Jesus’ First Two Converts

In one of our church’s weekly “small group” meetings, we recently discussed Jesus’ encounter with the Samaritan woman at the well, John 4:1-42.  It occurred to me that this might be the first non-Jewish convert.  My NIV study Bible has a table that puts all four Gospels in single chronological order, and that seems to bear out my hypothesis.  What was also interesting is that, not counting disciples and the nameless folks baptized, the very first individual — the one immediately preceding the Samaritan woman — named was Nicodemus.  This suggests that Jesus wanted to signal from the get-go that His ministry was universal, including as it did both extremes:  On the one hand, a Pharisee and member of the Jewish Council; on the other hand, someone who would be viewed as a sleazy half-breed woman.

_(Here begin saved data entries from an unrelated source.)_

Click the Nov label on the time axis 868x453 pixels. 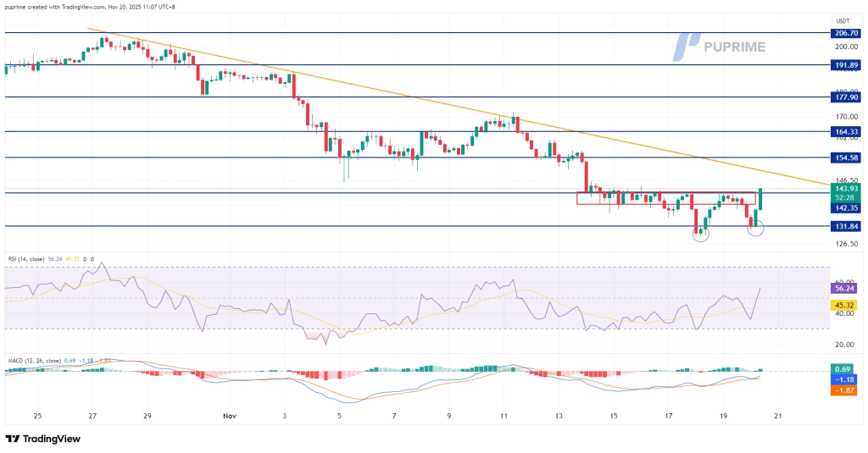point(230,417)
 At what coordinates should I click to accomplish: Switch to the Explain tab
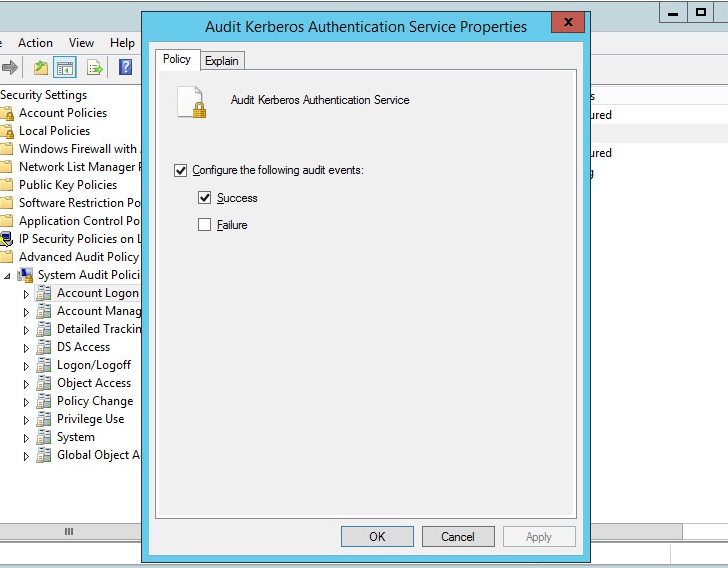221,61
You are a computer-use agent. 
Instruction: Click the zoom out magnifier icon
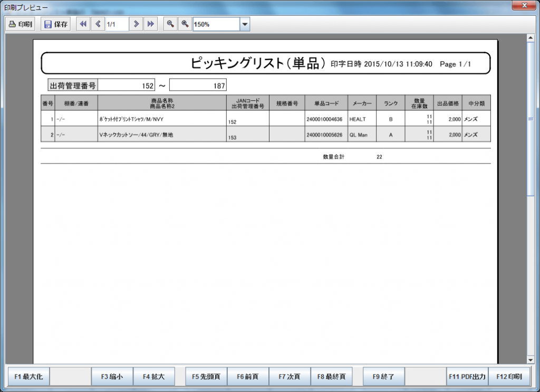point(170,24)
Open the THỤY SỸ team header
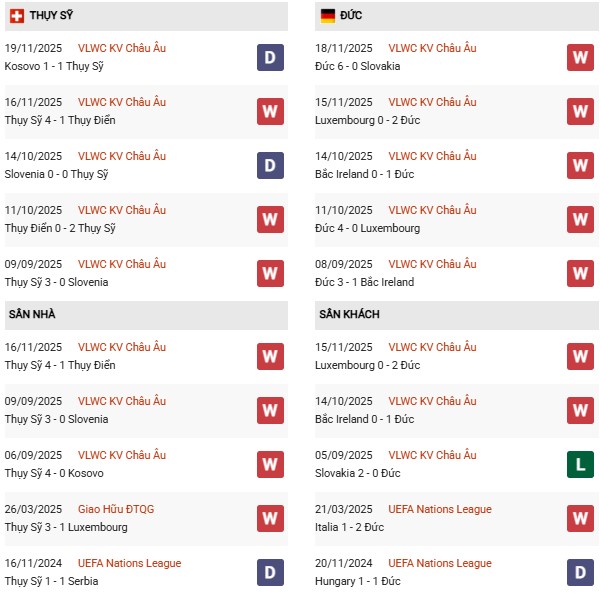The height and width of the screenshot is (594, 600). coord(51,16)
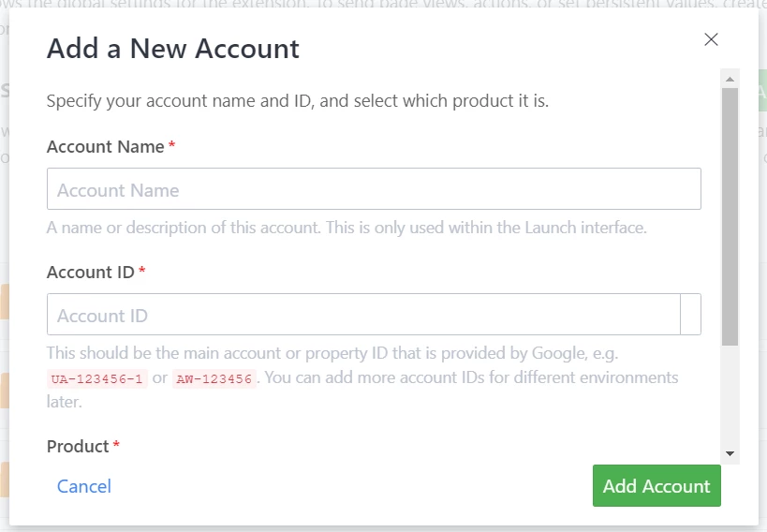The width and height of the screenshot is (767, 532).
Task: Click the dialog's vertical scrollbar thumb
Action: [730, 215]
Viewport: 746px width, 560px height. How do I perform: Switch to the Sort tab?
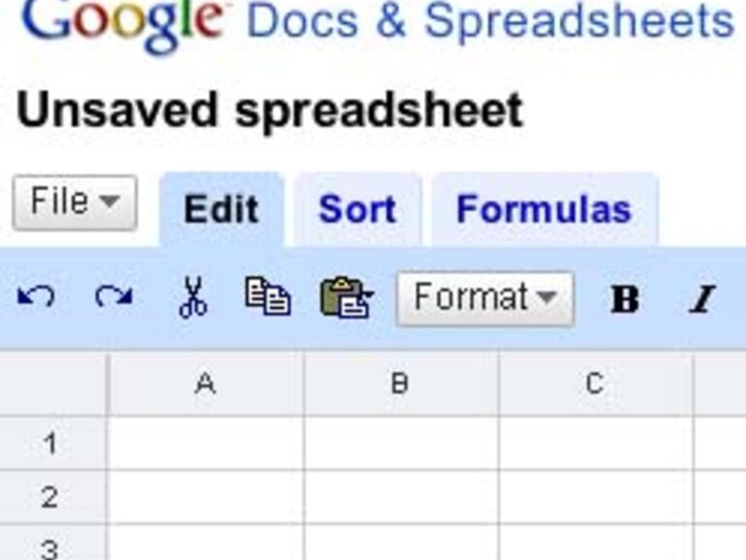point(357,209)
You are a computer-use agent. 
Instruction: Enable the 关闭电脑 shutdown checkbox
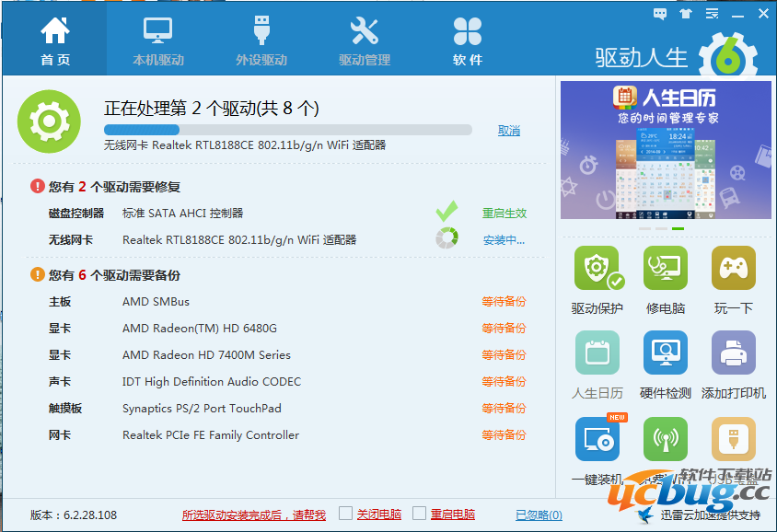(346, 514)
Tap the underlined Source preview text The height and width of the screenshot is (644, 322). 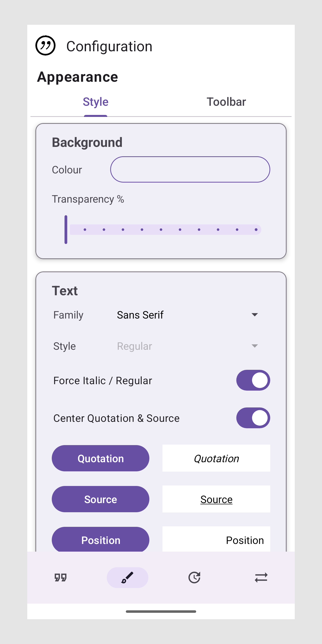pyautogui.click(x=216, y=500)
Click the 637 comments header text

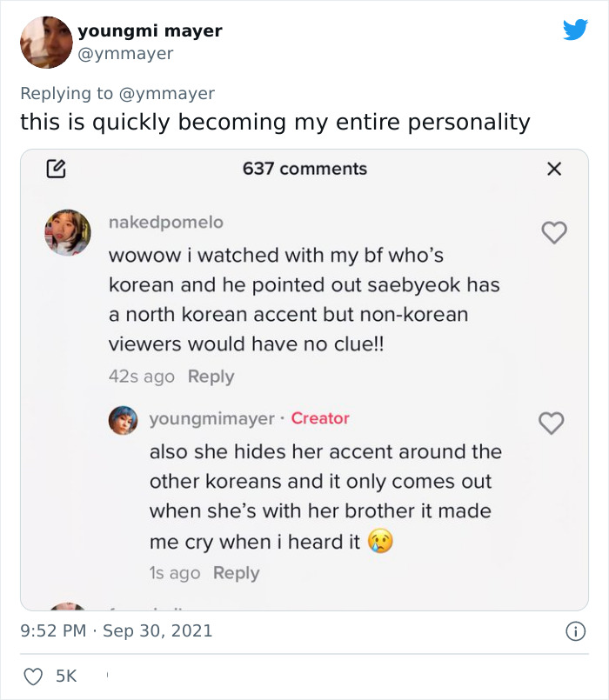305,169
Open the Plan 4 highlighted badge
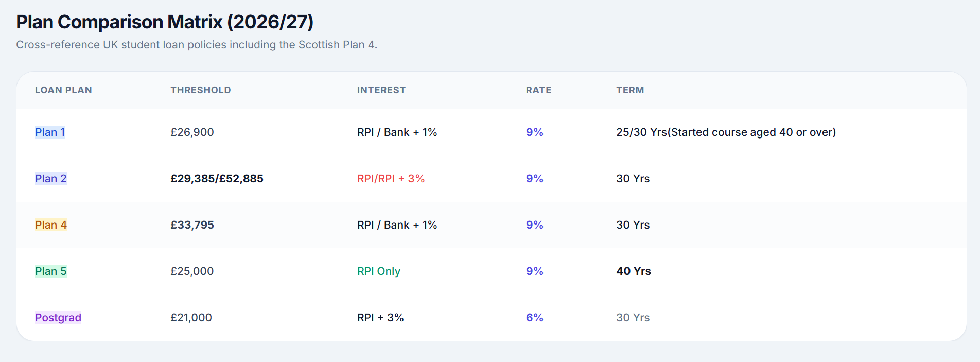Image resolution: width=980 pixels, height=362 pixels. tap(50, 225)
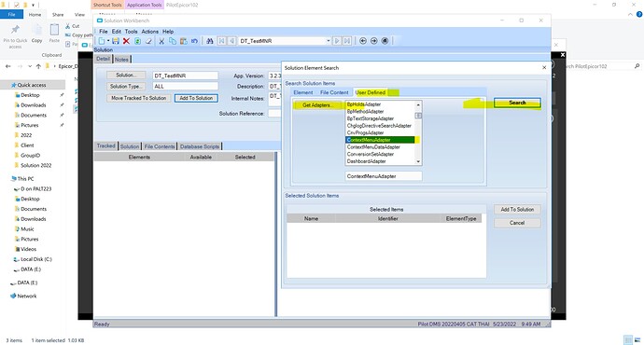Click the Cut scissors toolbar icon

pyautogui.click(x=161, y=41)
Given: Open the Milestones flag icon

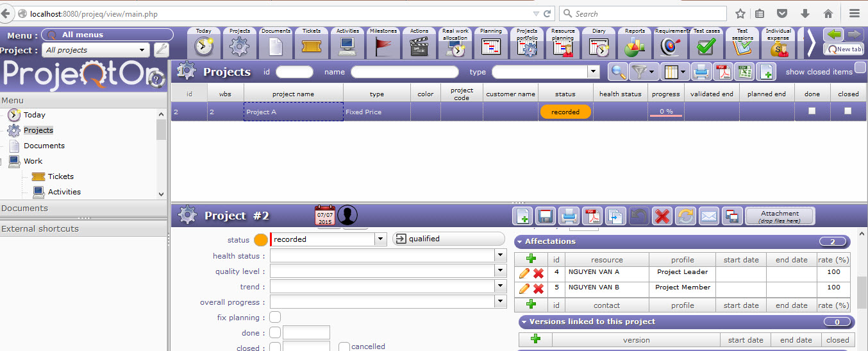Looking at the screenshot, I should [383, 46].
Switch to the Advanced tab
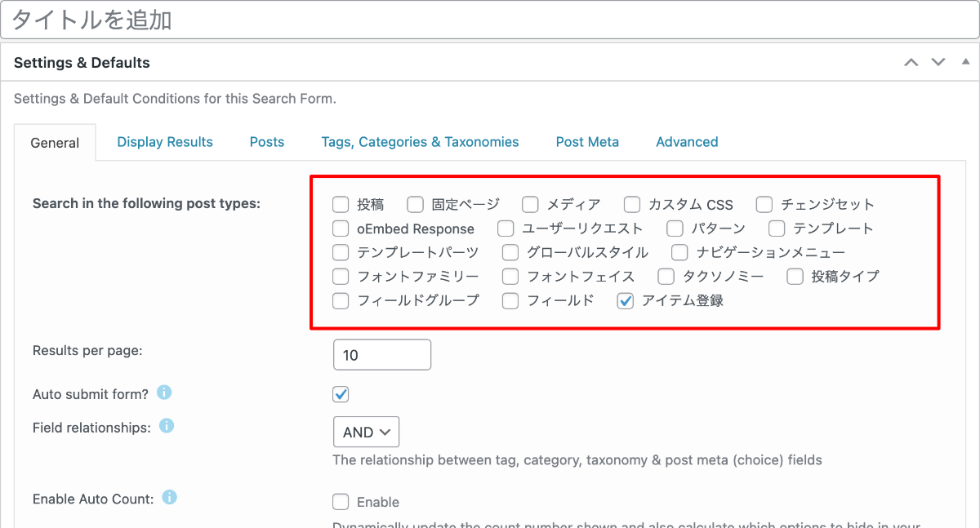This screenshot has width=980, height=528. click(687, 142)
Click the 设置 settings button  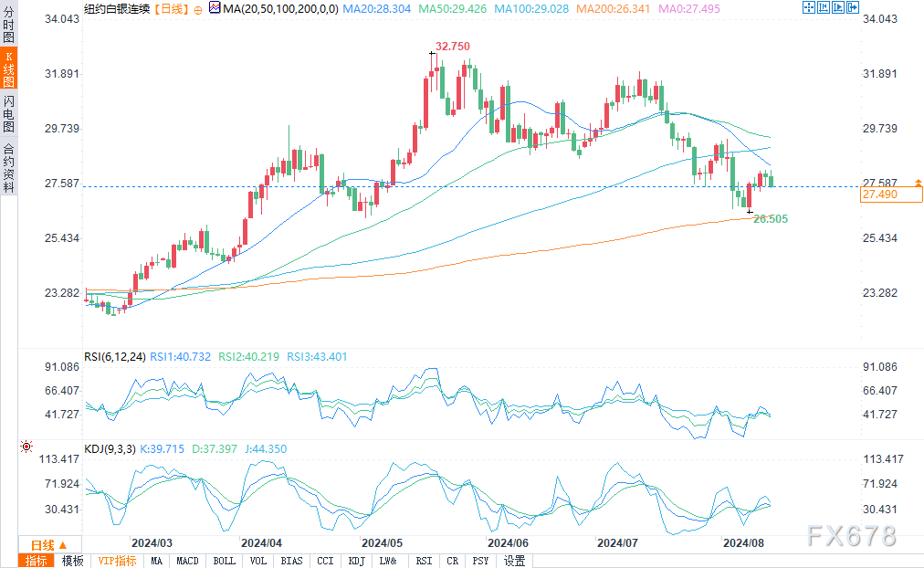coord(514,561)
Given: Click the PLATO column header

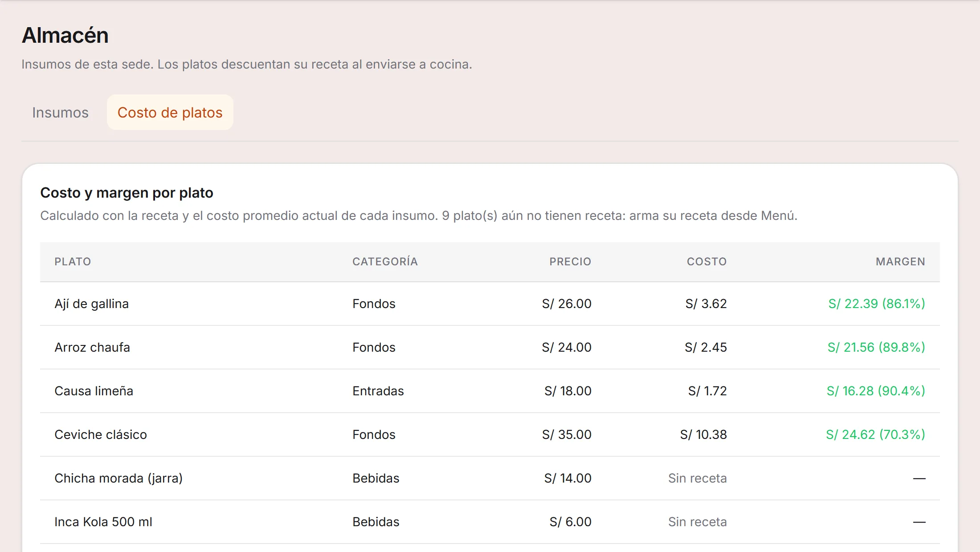Looking at the screenshot, I should (x=73, y=262).
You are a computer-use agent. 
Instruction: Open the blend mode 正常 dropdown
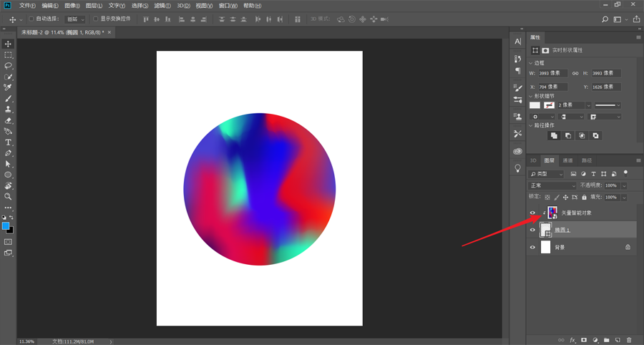point(552,185)
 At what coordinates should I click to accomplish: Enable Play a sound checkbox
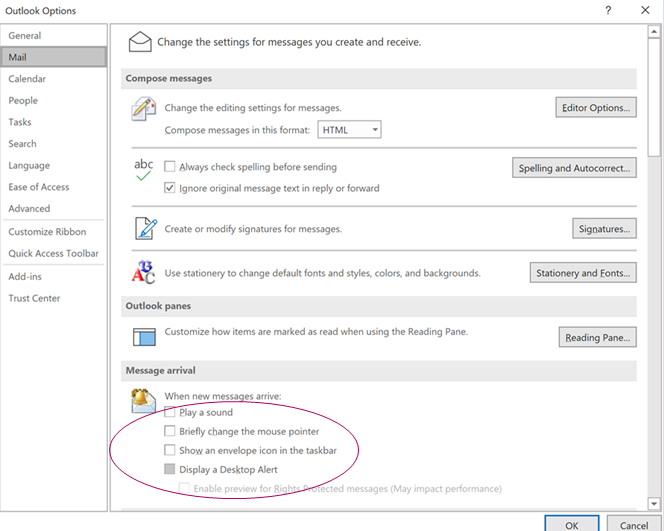click(x=170, y=412)
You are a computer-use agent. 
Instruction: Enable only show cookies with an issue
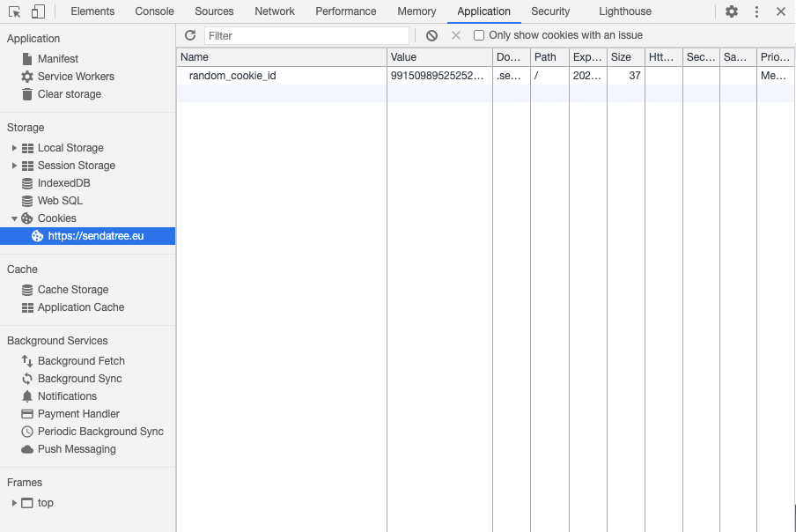point(479,35)
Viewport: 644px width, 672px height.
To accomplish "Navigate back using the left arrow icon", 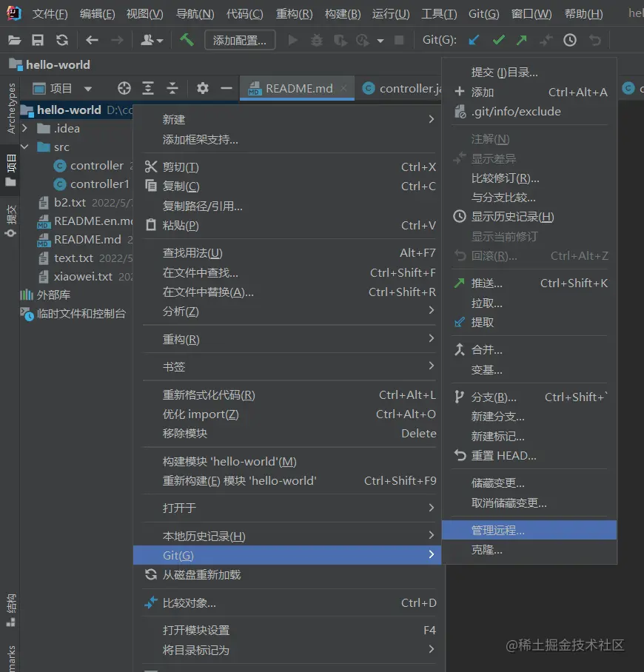I will 90,39.
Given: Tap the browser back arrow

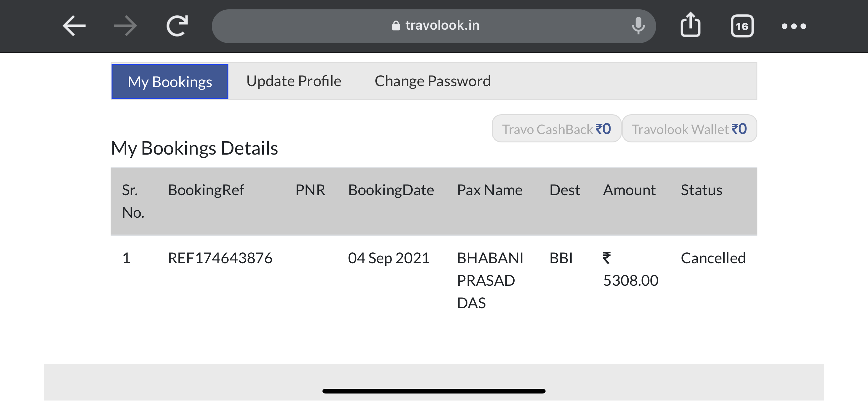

In deciding how we ought to go about evangelizing — and of course the Great Commission says we ought to be evangelizing — it makes sense to pay particular attention to those parts of the New Testament that describe how Jesus did it.  To be sure, there are things that Jesus said about Himself that we can’t say about ourselves, and there may be other ways in His approach that we cannot adopt wholesale.  Nonetheless, in His mixture of bluntness and subtlety, His individualized consideration of who a person was and what the person might most be looking for, and above all in His willingness to reach out to everyone, He presents — unsurprisingly — a great role model.

By the way, given the fact that Jesus Himself reached out to non-Jews, assuming that was known, one wonders why this should have been such heavy lifting for the church when Paul came along.  But maybe the issue is better stated as what (old Jewish) rules Gentiles had to follow rather than whether they were welcome at all.